Saved entries:
Content starts

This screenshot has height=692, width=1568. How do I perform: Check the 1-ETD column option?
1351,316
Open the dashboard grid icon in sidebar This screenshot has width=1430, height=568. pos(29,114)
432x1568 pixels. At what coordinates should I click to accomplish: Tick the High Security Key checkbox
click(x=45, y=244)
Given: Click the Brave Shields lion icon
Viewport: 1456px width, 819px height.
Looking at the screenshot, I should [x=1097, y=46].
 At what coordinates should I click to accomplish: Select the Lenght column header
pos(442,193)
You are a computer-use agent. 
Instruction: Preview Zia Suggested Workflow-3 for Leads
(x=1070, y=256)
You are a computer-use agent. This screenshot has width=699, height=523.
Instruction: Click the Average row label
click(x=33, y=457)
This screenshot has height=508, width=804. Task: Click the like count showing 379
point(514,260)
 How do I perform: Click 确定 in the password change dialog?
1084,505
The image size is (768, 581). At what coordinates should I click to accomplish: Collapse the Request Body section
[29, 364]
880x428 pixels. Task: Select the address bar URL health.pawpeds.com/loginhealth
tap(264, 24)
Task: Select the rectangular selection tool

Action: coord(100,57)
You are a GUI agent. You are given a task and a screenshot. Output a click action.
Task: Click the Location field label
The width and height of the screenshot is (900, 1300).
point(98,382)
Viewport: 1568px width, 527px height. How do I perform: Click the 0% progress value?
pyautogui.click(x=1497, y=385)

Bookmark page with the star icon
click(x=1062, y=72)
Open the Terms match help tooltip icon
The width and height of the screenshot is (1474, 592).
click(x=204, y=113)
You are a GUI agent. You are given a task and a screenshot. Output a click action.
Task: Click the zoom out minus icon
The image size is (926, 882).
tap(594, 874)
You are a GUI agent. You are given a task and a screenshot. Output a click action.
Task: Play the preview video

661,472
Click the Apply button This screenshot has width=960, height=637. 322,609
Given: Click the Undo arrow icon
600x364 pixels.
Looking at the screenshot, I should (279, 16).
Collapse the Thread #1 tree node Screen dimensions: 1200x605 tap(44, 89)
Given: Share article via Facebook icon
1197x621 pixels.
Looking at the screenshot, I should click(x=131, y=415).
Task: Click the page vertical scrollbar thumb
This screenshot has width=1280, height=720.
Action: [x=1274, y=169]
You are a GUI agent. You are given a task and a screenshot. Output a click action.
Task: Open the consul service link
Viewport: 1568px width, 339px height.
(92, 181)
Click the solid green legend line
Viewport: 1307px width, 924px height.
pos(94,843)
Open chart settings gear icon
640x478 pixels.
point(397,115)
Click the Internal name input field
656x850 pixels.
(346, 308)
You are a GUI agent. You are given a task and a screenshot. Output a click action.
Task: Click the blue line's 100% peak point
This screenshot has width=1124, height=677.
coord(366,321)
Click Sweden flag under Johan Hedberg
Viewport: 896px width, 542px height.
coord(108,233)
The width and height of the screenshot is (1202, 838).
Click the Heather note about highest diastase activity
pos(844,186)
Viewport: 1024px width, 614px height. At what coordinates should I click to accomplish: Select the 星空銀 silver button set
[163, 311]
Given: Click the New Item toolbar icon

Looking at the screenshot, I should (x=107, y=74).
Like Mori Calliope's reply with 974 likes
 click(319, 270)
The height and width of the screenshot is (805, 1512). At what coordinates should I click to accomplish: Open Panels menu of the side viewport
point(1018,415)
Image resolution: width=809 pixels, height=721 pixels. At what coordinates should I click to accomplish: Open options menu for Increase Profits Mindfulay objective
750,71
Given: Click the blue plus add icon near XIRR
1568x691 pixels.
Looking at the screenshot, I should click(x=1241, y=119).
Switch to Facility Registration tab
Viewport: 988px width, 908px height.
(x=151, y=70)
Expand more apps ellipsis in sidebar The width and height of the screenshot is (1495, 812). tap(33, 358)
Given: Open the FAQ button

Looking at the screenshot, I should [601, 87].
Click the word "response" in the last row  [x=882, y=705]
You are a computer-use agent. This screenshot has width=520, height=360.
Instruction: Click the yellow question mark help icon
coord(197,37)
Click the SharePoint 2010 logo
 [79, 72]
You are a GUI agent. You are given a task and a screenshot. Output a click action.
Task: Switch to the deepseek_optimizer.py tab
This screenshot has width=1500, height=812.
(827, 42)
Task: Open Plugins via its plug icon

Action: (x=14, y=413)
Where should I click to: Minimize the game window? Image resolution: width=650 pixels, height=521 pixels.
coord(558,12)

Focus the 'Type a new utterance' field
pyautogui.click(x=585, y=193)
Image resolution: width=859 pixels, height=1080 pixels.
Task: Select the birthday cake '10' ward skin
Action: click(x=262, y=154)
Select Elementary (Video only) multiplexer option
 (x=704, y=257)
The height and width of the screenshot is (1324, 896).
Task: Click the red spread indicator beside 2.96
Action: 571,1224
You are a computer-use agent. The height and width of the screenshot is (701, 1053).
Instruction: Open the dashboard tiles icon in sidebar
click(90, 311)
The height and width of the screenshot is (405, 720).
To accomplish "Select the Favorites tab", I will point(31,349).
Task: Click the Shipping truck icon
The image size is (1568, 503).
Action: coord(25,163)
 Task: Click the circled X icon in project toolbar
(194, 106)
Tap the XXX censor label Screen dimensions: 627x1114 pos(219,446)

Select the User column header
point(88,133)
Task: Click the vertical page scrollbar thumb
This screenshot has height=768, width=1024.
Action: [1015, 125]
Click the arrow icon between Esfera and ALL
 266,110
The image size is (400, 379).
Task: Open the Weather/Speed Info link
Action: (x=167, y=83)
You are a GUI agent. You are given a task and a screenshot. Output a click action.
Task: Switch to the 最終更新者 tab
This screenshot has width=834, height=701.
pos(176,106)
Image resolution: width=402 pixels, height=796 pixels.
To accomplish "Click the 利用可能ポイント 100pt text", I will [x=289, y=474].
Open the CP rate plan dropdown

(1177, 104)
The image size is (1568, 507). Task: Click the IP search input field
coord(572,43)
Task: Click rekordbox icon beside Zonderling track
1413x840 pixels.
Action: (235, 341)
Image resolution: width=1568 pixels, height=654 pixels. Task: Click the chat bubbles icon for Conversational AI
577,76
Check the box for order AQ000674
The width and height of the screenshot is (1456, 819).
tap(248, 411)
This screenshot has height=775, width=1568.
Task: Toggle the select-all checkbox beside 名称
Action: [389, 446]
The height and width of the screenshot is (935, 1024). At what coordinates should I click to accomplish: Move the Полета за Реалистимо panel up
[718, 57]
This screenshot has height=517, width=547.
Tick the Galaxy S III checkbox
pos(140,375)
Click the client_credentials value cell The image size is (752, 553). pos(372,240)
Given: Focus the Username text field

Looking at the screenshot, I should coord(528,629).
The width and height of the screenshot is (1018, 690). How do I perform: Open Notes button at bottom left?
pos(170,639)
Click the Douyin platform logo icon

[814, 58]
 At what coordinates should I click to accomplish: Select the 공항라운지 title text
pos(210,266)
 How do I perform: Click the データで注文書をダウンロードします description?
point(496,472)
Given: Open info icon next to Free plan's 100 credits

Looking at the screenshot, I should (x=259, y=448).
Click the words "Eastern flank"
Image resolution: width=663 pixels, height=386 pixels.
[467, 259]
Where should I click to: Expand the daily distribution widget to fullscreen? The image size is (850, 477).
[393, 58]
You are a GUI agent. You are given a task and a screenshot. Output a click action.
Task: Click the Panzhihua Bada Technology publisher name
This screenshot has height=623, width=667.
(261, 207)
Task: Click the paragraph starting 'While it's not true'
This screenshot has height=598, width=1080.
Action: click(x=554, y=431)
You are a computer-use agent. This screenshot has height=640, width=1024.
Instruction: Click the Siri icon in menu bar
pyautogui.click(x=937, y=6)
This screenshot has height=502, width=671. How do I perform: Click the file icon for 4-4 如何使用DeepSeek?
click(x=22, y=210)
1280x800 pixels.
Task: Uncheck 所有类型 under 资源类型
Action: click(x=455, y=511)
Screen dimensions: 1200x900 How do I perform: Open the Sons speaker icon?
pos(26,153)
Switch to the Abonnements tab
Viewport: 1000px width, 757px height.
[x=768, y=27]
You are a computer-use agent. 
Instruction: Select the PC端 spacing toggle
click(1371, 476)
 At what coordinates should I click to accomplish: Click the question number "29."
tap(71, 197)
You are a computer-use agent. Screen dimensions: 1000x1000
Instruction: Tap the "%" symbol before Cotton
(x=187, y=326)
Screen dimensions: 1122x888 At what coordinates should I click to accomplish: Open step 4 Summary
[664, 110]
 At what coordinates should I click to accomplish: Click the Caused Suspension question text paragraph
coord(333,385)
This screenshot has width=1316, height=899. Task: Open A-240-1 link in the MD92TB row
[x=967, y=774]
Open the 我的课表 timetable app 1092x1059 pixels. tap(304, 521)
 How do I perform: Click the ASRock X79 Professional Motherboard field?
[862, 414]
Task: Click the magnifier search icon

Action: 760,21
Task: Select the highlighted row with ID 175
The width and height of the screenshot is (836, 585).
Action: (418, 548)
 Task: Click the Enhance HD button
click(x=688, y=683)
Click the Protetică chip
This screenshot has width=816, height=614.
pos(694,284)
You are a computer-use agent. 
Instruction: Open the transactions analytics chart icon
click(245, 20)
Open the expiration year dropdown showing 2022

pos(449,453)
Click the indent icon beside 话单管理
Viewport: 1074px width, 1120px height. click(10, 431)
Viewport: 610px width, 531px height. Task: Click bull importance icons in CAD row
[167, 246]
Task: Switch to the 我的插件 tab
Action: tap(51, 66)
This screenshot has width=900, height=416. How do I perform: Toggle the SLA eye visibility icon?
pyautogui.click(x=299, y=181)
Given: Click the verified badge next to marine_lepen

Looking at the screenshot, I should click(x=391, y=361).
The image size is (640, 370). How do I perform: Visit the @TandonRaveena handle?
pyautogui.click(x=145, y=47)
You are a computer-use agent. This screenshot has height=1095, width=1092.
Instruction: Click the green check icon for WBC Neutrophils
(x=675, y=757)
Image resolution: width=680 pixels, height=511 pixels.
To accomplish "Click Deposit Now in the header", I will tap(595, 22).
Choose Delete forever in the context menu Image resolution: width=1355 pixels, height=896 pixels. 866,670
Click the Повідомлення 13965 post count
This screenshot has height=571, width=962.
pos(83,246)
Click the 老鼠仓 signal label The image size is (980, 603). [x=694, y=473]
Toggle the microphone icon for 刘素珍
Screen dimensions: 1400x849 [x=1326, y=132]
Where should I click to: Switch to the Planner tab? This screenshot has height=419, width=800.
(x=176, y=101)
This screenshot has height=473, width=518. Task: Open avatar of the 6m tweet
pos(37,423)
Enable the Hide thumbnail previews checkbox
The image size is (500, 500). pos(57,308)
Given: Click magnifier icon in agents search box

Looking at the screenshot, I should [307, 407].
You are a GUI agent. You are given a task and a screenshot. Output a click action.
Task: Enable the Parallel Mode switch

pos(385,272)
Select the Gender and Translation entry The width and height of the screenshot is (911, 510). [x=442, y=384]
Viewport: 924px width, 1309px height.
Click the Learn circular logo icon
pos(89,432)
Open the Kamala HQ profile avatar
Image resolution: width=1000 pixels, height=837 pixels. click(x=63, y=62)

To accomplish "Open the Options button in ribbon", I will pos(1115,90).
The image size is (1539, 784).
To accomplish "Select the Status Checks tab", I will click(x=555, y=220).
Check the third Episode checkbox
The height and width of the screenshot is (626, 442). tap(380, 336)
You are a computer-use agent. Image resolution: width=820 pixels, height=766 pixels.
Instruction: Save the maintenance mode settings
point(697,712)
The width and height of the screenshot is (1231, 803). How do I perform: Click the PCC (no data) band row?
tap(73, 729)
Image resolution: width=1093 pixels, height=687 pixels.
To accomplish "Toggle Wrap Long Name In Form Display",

Content ends

— Task description —
Search the entries for the word "will" and gather every line where it appears.

— Expected output —
To accomplish "Select the Favorites tab", I will point(31,349).
To accomplish "Click the 利用可能ポイント 100pt text", I will [x=289, y=474].
To accomplish "Click Deposit Now in the header", I will tap(595, 22).
To accomplish "Open the Options button in ribbon", I will pos(1115,90).
To accomplish "Select the Status Checks tab", I will click(x=555, y=220).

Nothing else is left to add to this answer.